Quantas vezes encheu o próprio carro – um fusquinha 1979, bege – de jogadores caucaienses por ele convidados a ir reforçar o Putiú de Osnilo e Ribamar em jornadas domingueiras no Alberto Vagner (ex-campo da Manga)! E o Torneio de Férias do Luzardo Viana (colégio da CNEC em Caucaia), ganho pelos “pegados na rua”, após histórica goleada sobre o bom time cenecista, em final numa noite de sábado, com o ginásio coberto simplesmente lotado, ele no comando! Dava “aula” a quem se dispusesse a aprender. Sabia
lutar, sabia vencer.
Voltemos ao convite, indulgentes leitoras e leitores. Queria o meu futuro cunhado que eu compartilhasse com ele a formação de um time de futebol de salão (goleiro mais quatro), numa versão então conhecida como “segundo quadro”, mais tarde denominada de “juniores”, vinculado ao do pai – o Ferroviário –, que disputaria certame em quadra improvisada lá na Feira do Gado.

■ **EXERCÍCIO PROPOSTO 1**:
Reescreva de modo mais conciso o parágrafo do trecho sobre o futebol de salão em Caucaia que começa com “Voltemos ao convite”, preservando seus fatos principais.
■ **EXERCÍCIO PROPOSTO 2**:
Prossiga a narrativa do trecho sobre o futebol de salão em Caucaia, redigindo o que viria logo após a última frase apresentada.
Os registros não guardam relação alguma com o trecho.

■ **DADOS EXTRAÍDOS**:
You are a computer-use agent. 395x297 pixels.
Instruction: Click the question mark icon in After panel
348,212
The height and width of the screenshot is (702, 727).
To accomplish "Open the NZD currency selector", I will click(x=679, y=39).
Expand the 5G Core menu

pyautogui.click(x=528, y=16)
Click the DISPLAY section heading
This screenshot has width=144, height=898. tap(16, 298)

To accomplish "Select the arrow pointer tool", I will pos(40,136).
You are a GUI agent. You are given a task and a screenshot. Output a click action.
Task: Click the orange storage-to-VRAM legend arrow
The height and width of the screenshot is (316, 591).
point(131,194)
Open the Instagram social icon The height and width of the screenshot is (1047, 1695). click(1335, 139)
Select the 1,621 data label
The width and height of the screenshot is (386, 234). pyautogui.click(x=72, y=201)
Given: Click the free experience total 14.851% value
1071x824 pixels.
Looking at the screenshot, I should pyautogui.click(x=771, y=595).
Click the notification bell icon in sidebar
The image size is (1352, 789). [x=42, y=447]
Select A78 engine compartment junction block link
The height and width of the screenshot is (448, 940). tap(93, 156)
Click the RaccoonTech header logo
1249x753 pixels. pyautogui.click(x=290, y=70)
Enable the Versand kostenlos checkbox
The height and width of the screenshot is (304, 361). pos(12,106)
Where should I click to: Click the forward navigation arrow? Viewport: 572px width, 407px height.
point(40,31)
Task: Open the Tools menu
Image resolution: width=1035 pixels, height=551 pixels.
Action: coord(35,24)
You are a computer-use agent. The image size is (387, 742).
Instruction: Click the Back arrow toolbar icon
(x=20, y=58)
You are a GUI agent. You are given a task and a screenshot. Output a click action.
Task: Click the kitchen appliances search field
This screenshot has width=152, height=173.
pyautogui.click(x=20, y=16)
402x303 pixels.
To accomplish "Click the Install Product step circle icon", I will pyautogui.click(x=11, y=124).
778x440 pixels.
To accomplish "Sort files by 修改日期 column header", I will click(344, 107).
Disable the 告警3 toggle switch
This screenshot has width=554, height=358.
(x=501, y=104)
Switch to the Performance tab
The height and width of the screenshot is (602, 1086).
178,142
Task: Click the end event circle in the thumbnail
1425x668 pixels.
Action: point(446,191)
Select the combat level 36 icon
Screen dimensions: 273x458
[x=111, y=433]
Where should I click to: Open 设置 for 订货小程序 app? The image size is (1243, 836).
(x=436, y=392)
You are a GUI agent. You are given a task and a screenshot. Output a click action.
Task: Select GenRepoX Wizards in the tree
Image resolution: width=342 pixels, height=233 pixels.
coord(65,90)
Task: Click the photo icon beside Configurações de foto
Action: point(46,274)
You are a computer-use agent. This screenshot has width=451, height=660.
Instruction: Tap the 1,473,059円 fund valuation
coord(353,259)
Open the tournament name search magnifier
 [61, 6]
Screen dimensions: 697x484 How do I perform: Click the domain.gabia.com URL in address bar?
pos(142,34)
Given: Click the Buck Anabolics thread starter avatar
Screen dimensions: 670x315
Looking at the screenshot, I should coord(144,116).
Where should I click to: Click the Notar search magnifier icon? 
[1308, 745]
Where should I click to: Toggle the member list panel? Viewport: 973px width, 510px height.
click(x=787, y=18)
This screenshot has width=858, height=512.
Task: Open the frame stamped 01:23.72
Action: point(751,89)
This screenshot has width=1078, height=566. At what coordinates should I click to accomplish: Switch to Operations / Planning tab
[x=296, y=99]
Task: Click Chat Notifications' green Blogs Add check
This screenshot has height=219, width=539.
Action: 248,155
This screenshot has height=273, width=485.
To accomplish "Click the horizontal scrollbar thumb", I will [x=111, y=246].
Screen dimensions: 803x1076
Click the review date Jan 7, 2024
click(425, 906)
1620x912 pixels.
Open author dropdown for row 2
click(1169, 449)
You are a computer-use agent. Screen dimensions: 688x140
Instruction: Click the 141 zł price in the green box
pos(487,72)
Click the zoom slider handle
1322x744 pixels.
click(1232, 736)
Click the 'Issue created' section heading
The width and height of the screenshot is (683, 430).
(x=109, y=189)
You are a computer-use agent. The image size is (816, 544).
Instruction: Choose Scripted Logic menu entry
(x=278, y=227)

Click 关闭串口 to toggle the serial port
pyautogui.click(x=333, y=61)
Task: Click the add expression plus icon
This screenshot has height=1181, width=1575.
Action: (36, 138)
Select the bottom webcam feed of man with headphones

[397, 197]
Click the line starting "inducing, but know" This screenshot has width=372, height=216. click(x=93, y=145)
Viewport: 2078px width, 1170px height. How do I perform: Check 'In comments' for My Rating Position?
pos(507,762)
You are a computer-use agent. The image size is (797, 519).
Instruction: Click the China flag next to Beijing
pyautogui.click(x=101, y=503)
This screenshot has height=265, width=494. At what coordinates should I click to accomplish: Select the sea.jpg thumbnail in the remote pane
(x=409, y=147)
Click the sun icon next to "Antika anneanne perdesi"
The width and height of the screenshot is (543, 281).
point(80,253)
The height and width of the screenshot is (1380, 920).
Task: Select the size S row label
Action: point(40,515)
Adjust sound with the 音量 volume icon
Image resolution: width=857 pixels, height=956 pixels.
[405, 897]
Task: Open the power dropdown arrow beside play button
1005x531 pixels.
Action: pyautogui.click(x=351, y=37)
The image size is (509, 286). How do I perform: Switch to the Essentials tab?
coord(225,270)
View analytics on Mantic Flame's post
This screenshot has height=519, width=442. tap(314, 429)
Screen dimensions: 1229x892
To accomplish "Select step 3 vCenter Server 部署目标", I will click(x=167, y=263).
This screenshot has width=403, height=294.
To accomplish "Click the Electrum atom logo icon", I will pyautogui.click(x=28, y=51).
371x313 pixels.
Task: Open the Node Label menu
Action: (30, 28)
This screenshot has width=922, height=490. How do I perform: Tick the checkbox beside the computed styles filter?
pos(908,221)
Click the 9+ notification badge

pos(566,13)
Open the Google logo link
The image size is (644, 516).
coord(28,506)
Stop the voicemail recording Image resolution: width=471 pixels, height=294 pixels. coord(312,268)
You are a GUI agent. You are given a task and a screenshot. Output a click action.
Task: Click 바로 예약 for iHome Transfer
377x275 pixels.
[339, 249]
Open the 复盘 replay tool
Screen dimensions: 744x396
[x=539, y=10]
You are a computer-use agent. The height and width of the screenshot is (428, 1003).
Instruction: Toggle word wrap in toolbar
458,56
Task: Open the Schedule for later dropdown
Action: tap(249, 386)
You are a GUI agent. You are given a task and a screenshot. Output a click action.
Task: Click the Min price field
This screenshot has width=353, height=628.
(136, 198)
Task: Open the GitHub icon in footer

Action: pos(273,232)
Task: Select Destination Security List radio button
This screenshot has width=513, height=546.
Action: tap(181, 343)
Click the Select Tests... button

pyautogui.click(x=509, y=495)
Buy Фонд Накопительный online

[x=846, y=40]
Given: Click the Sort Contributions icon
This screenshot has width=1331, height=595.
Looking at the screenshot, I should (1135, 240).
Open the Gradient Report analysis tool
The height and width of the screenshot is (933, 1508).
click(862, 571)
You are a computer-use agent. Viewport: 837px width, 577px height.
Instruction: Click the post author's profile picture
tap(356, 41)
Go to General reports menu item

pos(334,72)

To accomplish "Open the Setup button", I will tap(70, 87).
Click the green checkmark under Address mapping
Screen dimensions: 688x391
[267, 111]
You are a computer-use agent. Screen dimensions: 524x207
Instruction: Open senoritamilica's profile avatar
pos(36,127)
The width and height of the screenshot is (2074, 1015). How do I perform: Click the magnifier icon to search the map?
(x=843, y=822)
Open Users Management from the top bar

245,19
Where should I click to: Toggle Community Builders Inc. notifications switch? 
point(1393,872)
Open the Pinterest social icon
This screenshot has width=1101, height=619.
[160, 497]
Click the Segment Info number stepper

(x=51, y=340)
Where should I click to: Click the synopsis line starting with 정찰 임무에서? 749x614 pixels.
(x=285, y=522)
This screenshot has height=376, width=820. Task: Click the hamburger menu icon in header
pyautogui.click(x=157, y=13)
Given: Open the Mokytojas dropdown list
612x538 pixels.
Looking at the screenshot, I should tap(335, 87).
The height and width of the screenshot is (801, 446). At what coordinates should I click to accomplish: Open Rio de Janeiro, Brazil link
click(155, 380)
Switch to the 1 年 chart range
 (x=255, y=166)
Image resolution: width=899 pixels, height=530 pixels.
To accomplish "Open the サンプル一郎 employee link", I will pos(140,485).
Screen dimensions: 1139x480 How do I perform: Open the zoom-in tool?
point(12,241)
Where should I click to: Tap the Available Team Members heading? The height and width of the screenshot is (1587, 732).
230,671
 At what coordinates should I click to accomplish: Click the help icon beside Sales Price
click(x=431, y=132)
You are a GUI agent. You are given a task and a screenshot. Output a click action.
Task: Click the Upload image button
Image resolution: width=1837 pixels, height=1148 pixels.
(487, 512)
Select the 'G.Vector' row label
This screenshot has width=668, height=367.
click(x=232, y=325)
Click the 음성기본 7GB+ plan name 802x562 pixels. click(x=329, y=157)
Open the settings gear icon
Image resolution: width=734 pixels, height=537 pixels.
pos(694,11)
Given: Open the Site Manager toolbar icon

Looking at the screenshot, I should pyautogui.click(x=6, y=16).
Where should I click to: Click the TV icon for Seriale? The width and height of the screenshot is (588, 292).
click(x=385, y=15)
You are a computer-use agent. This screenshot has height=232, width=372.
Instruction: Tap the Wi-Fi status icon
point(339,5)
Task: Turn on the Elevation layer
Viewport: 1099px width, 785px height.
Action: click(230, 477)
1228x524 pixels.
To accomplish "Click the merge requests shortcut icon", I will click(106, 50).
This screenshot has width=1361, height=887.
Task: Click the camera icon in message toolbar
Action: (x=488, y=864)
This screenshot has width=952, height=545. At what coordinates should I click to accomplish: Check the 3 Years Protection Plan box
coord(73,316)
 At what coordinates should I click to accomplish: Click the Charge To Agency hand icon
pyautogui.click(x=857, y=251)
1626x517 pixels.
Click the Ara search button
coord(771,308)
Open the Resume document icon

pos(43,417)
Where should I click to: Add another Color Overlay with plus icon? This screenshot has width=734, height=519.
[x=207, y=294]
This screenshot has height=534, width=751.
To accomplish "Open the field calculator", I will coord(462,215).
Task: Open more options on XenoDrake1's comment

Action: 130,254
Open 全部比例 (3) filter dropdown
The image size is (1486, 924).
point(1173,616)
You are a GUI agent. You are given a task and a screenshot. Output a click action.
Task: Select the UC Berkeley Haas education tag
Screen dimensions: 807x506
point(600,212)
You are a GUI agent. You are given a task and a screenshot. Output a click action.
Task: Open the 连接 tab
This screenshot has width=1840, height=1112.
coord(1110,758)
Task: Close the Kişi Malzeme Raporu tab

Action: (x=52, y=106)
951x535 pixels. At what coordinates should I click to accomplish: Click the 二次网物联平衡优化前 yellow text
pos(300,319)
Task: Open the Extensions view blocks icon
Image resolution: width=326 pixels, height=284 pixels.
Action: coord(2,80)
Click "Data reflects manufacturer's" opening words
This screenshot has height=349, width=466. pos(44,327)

■ **RESULTADO DA TAREFA 1**:
O futuro cunhado de quem narra o convidou a formar com ele um time de futebol de salão (goleiro e quatro jogadores). A equipe seria da categoria então chamada “segundo quadro”, mais tarde “juniores”. Ficaria vinculada ao Ferroviário, time do pai dele, e disputaria um certame numa quadra improvisada na Feira do Gado.

■ **RESULTADO DA TAREFA 2**:
Pois bem. Antes do ingresso no projeto “Juniores do Ferrim”, fomos conhecer o palco de peladas das nossas prováveis atuações. E lá estávamos nós: o Cizô do Atum, na condição de goleiro; eu (o Luciano do seu Expedito) e o Claudionor de dona Eunides, como defensores; o Joãozinho do Antônio Bruno e ele, na função de atacantes; todos não lembrados por equipes que já jogavam ali, em preliminares dos disputados pelos respectivos times de adultos, a saber: o Bangu do Jaime Carlos; o Ceará do Zé Paulino (BOC); o Ferroviário do Antônio Guariba; o Fortaleza do Luizinho da Matança; o Palmeiras do Roberto do Detran; o Putiú do Ribamar Peixoto; e o Vasco do Vicente Pinto.
Era uma festa. Era uma divertida opção à tradicional pracinha do Putiú. Para quem não dispunha de muitas ofertas de divertimento, ali se fazia um acontecimento propiciador do encontro de gerações, com todos os seus saudáveis desdobramentos.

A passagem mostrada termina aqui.